With respect to LIBOR
Rate Loans, breakage
cost shall equal                (A)  the principal amount of the LIBOR Rate
                                     Loans that was prematurely paid or
                                     converted;

multiplied by                   (B)  the difference between (i) the LIBOR Rate
                                     as of the first day of the applicable
                                     Interest Period with respect to such LIBOR
                                     Rate Loan, and (ii) the LIBOR Rate as of
                                     the date of breakage for the period
                                     commencing on the date of breakage and
                                     ending on the last day of the Interest
                                     Period applicable to the LIBOR Rate Loan in
                                     question unless such period commencing on
                                     the date of breakage and ending on the last
                                     day of such applicable Interest Period is
                                     one of fewer than 30 days, in which event
                                     the calculation in this clause (ii) shall
                                     be based upon a Bank's cost of funds for
                                     such period, as determined on the date of
                                     breakage;


multiplied by                   (C)  the fraction of (i) the number of days
                                     remaining in such Interest Period divided
                                     by (ii) 360.

With respect to Competitive
Loans, breakage cost shall
equal                           (A)  the principal amount of the Competitive
                                     Loan that was prematurely paid or
                                     converted;


multiplied by                   (B)  the difference between (i) a Bank's cost of
                                     funds for the applicable Interest Period
                                     with respect to such Competitive Loan, as
                                     determined on the first day of such
                                     Interest Period, 

                                       32
<PAGE>
 
                                     and (ii) a Bank's cost of funds for the
                                     period commencing on the date of breakage
                                     and ending on the last day of the
                                     applicable Interest Period, as determined
                                     on the date of breakage;


multiplied by                   (C)  the fraction of (i) the number of days
                                     remaining in the Interest Period divided by
                                     (ii) 360.

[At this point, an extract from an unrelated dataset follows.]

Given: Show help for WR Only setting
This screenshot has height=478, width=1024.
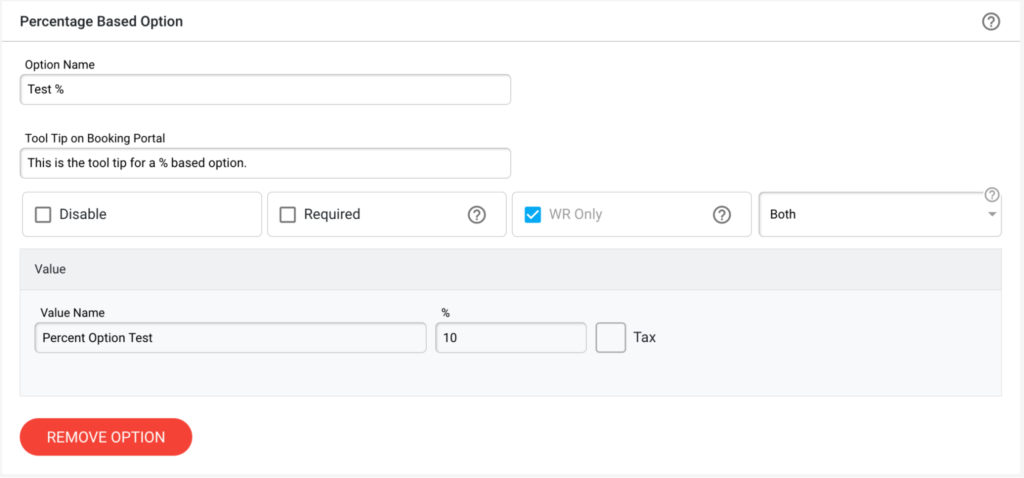Looking at the screenshot, I should (721, 214).
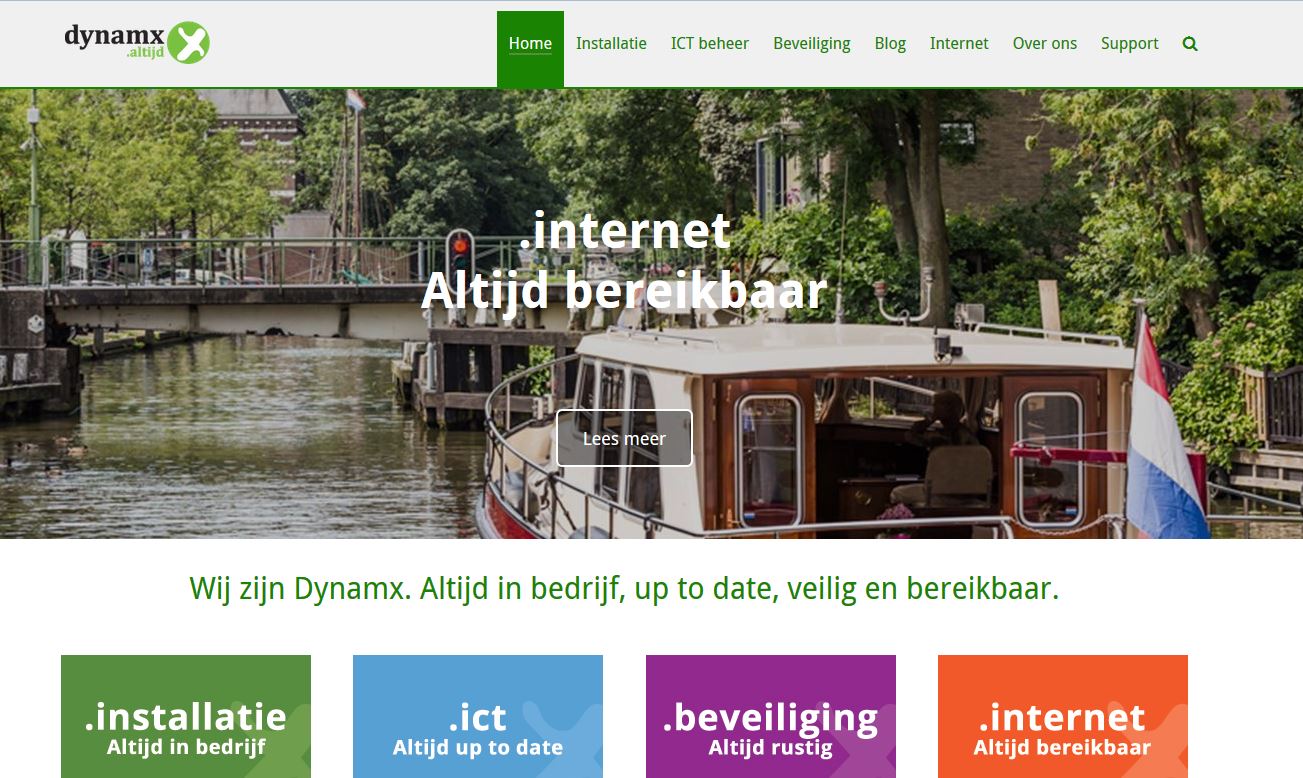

This covenant shall survive the termination of this Agreement and the payment of
the Obligations.

     2.17 Judgment Currency.

          (a) If, for the purpose of obtaining or enforcing any judgment or
judicial award or order in any court, or in any jurisdiction, it is necessary to
convert a sum owing hereunder in Dollars into or from any currency other than
Dollars, each party hereto agrees, to the fullest extent that it may effectively
do so, that the rate of exchange used shall be that at which in accordance with
normal banking procedures in the relevant jurisdiction the first currency could
be purchased with such other currency on the Business Day immediately preceding
the day on which the judgment or judicial award or order is given.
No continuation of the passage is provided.